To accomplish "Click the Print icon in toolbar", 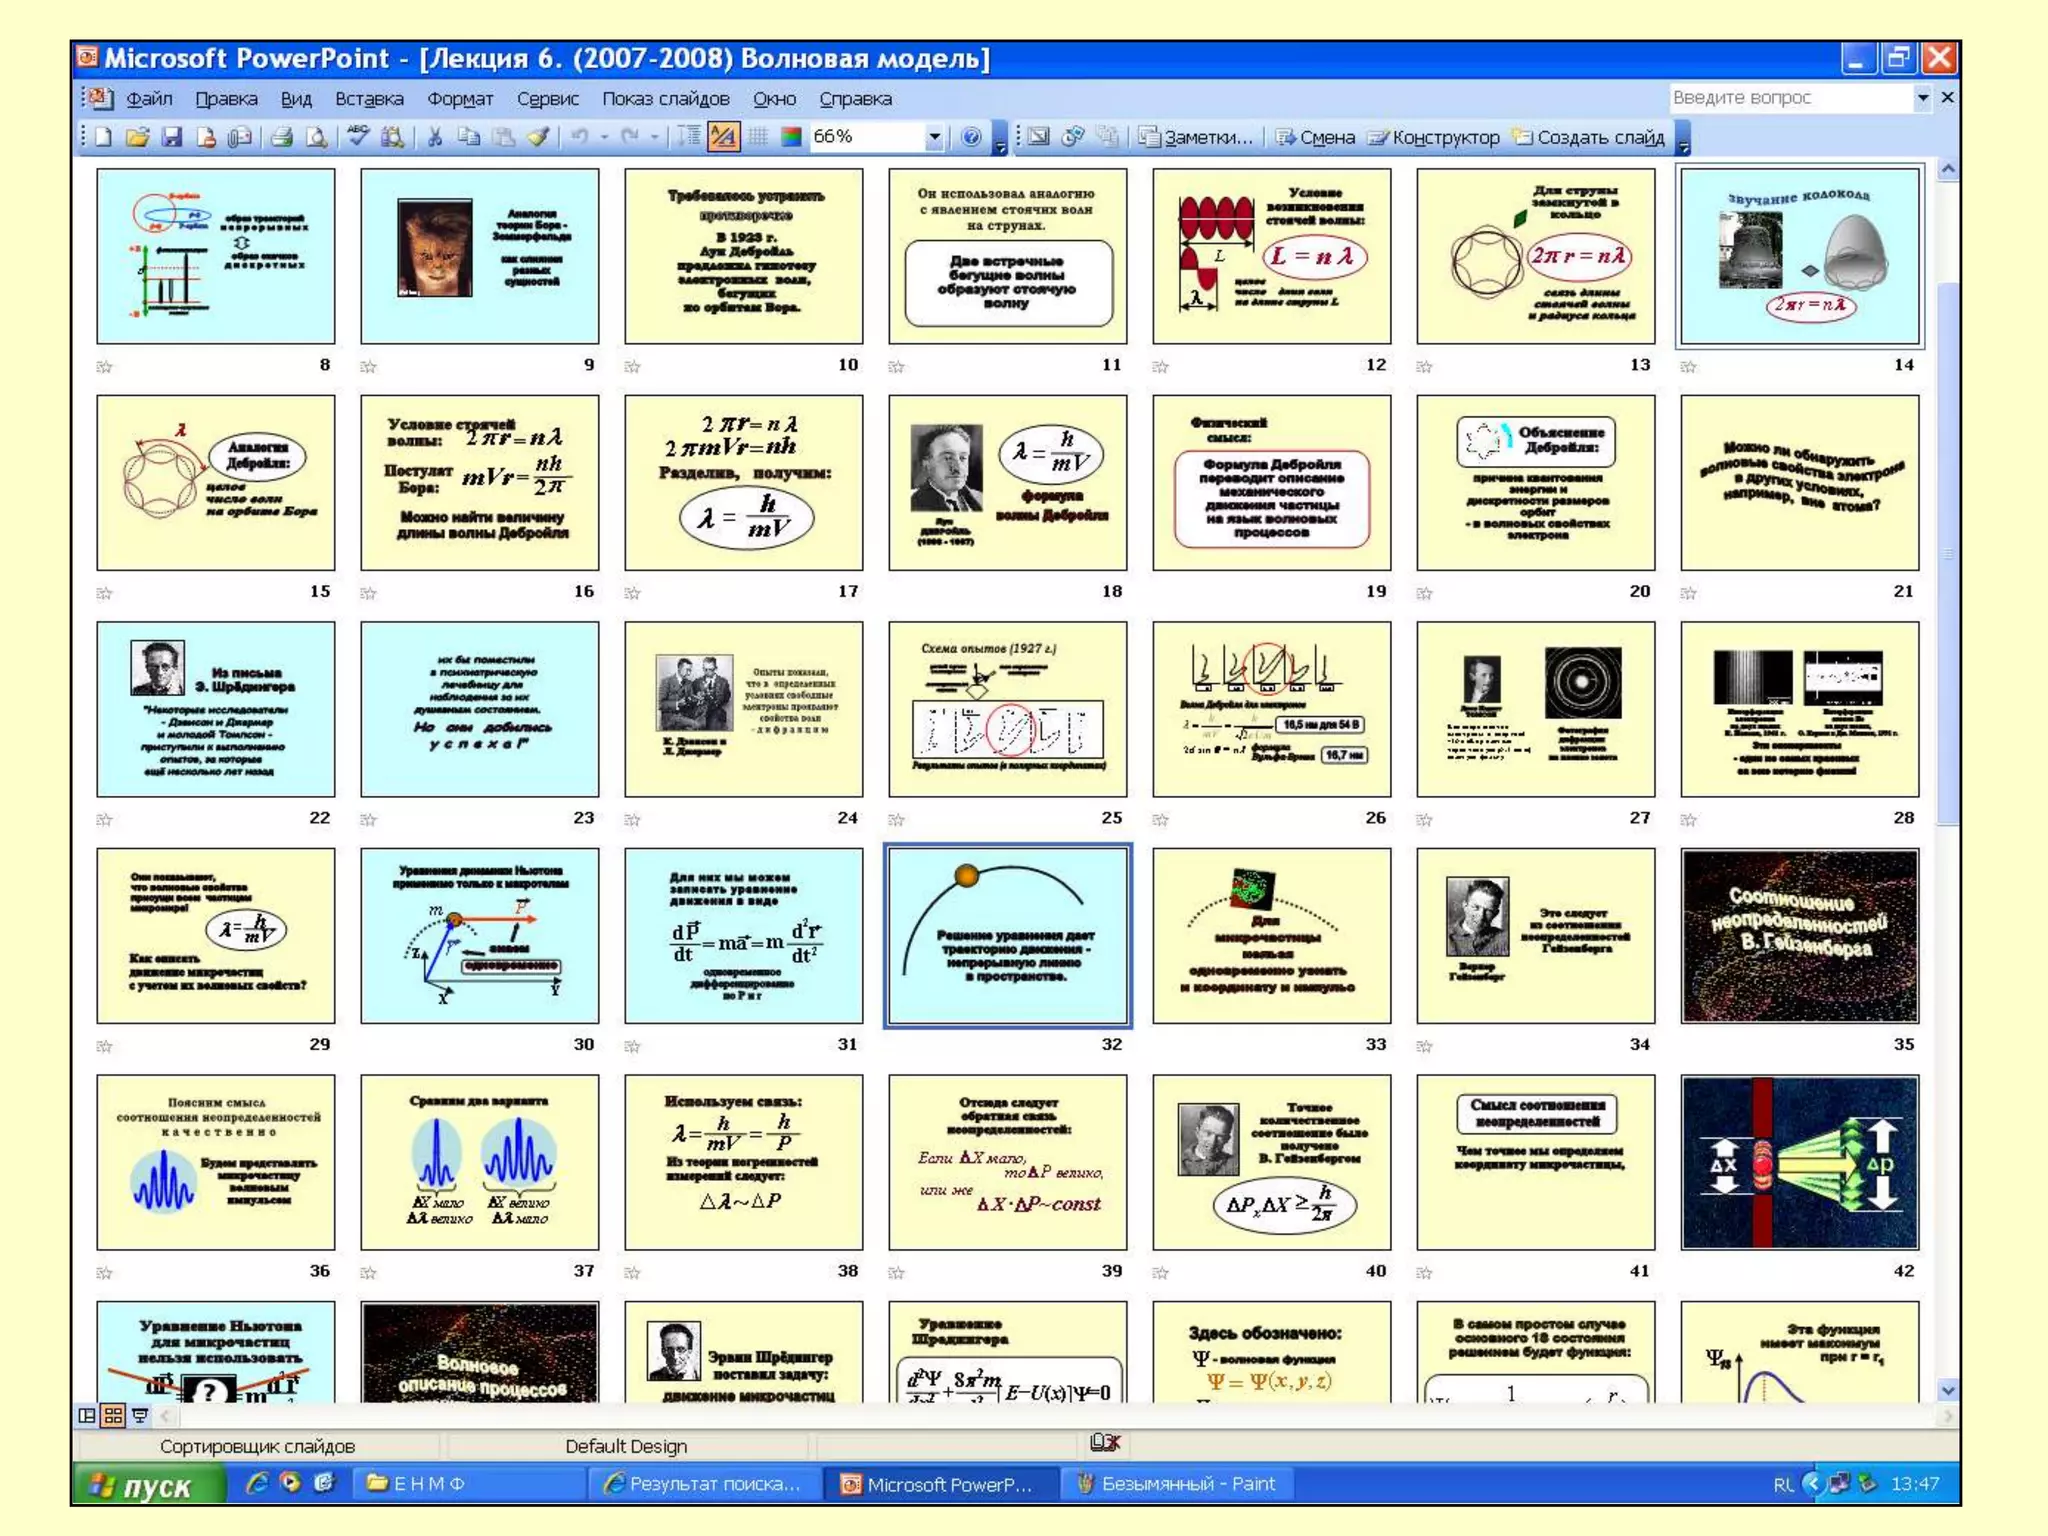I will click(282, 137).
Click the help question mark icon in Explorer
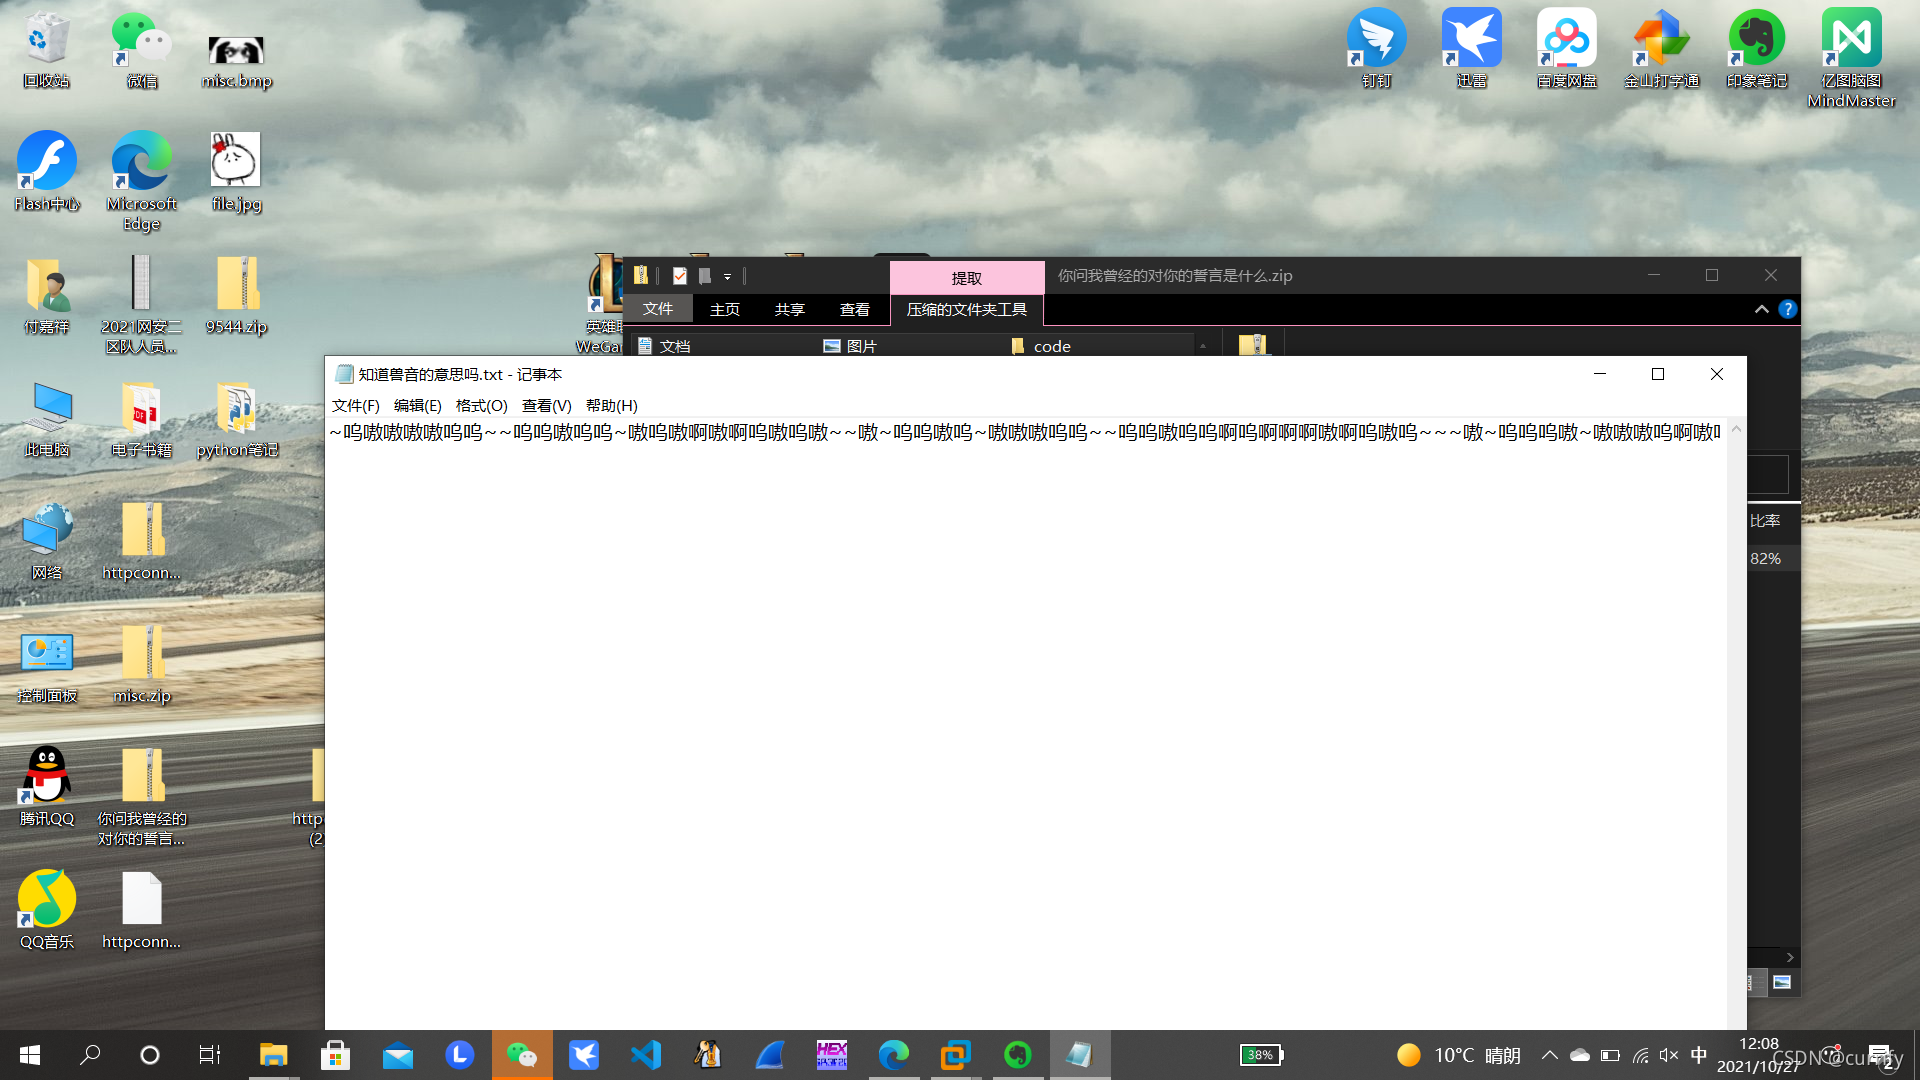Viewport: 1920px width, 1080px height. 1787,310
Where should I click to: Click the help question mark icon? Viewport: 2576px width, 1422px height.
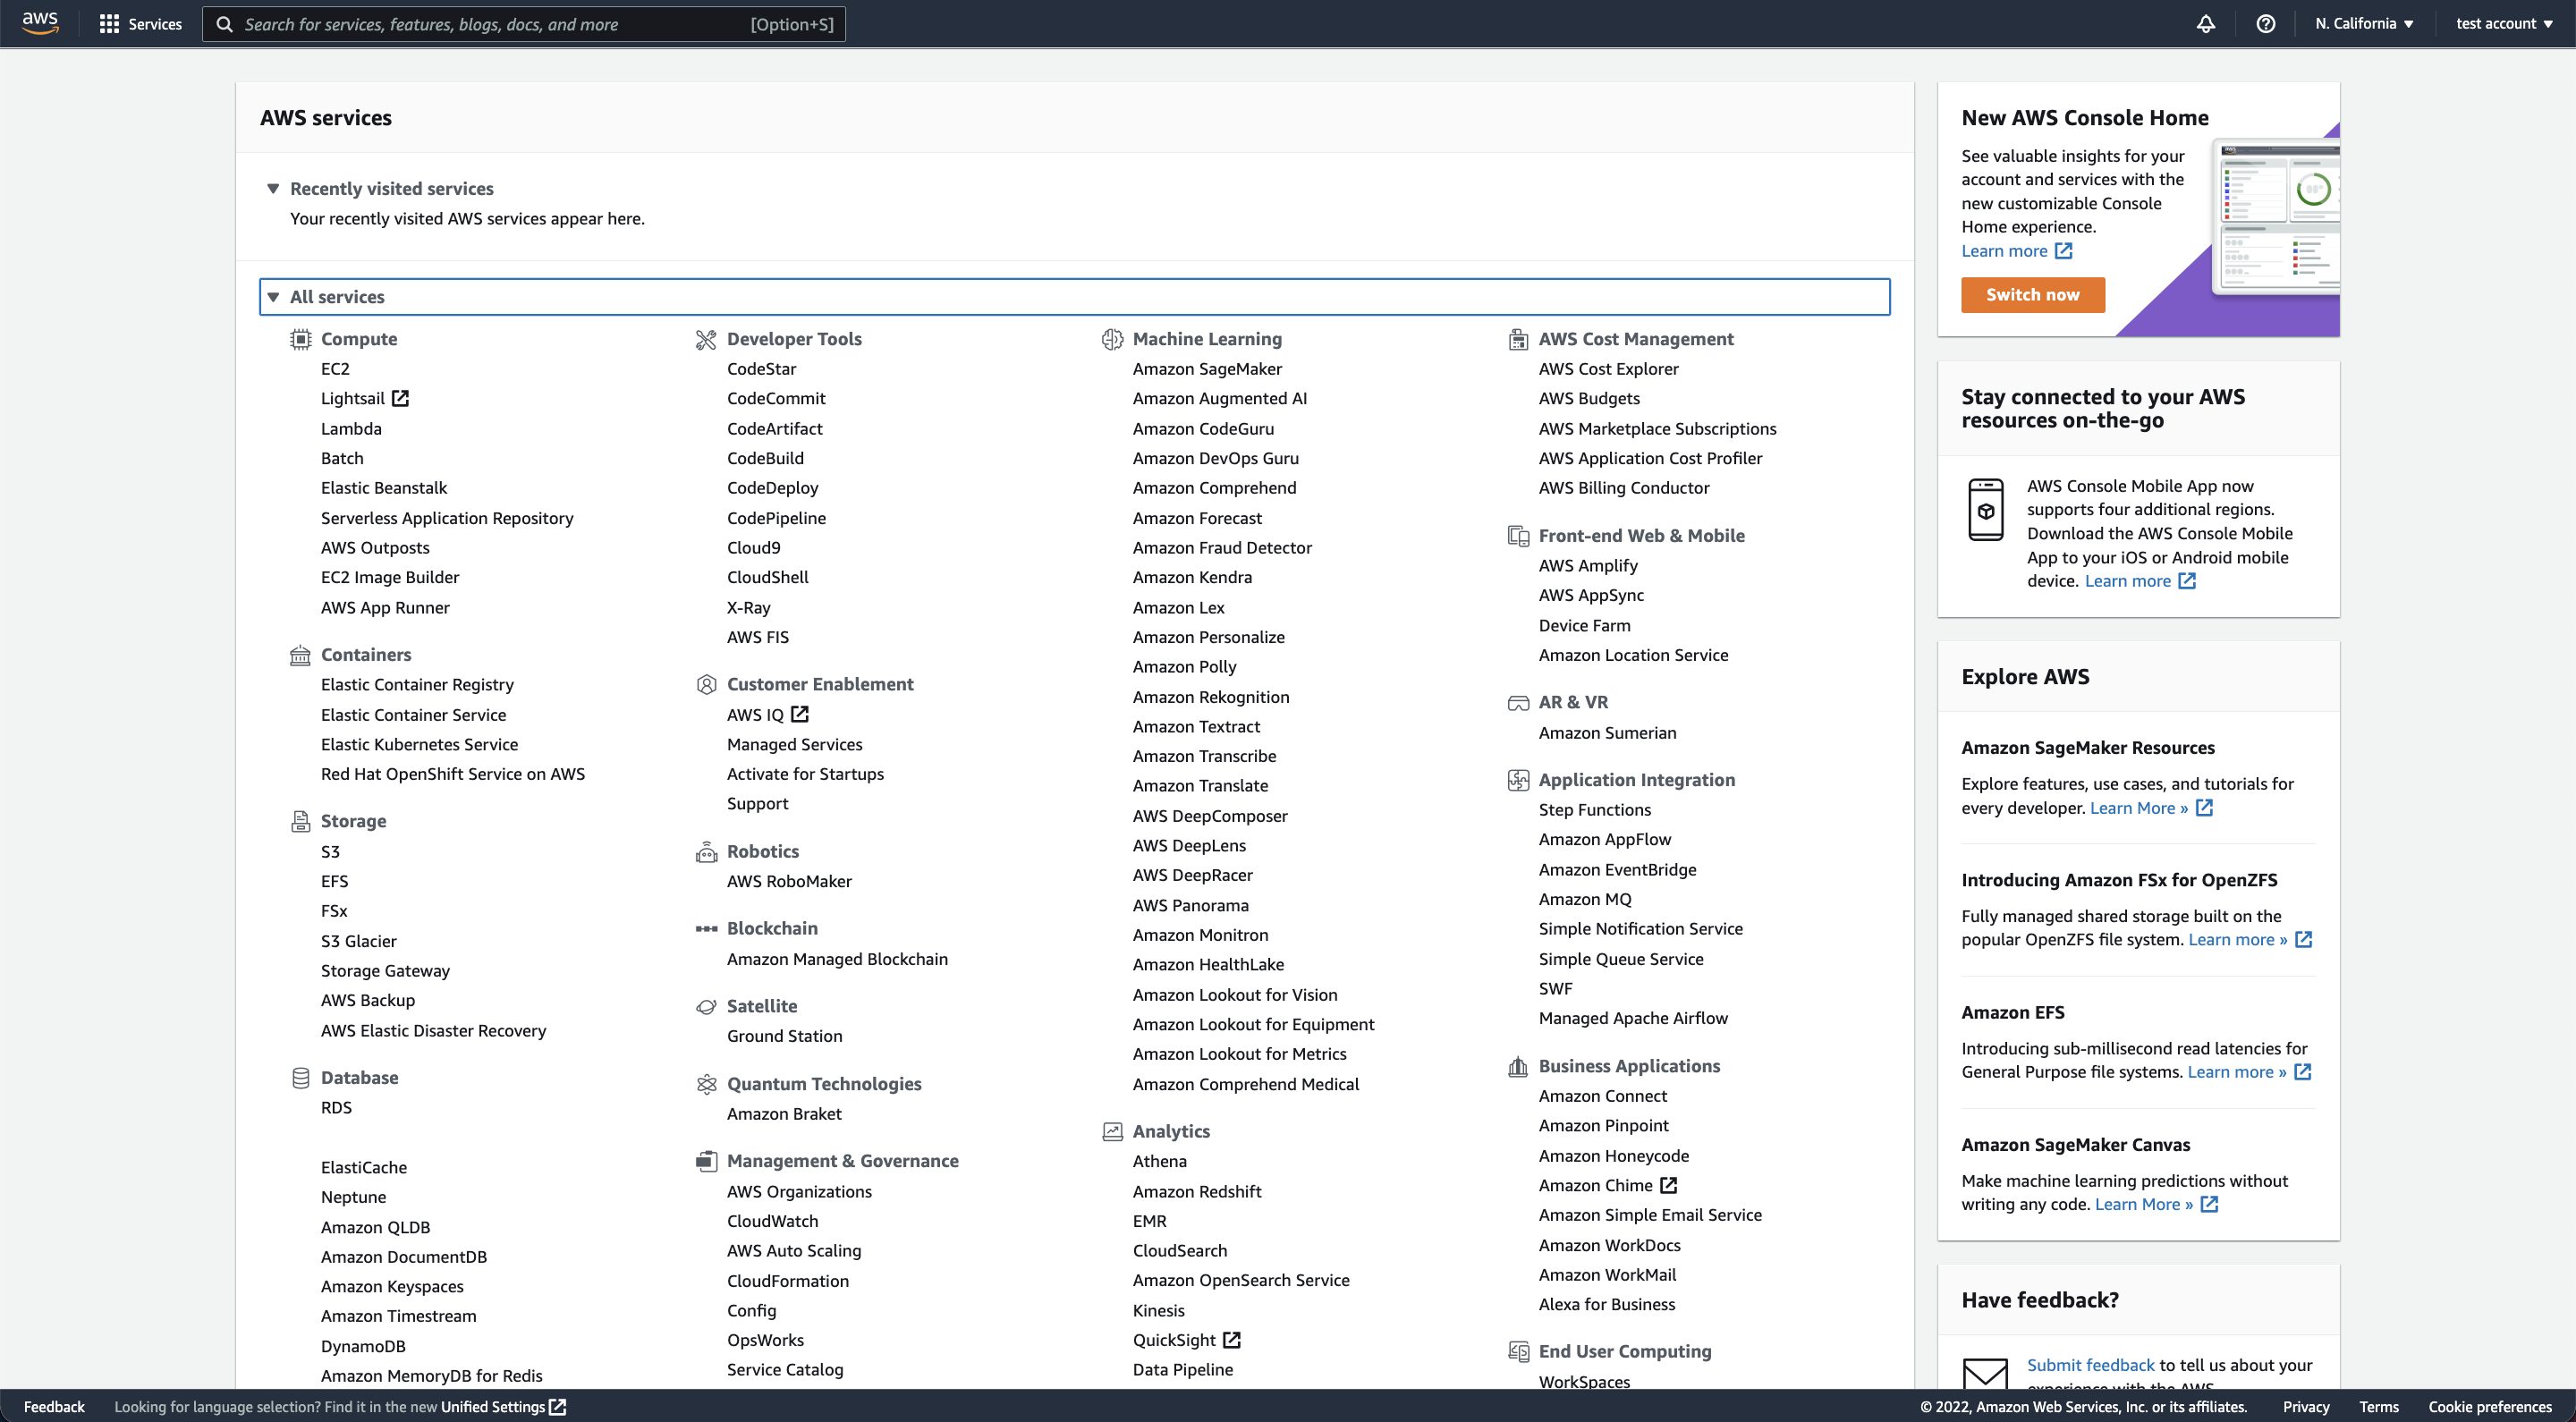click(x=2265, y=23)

* * * * *

_About this task_
Write out the lines beginning at the line with "Where should I" and ending at the last line of the entries. Include no pictures.

_Task solution_
Where should I click to: Click the help question mark icon? Viewport: 2576px width, 1422px height.
click(x=2265, y=23)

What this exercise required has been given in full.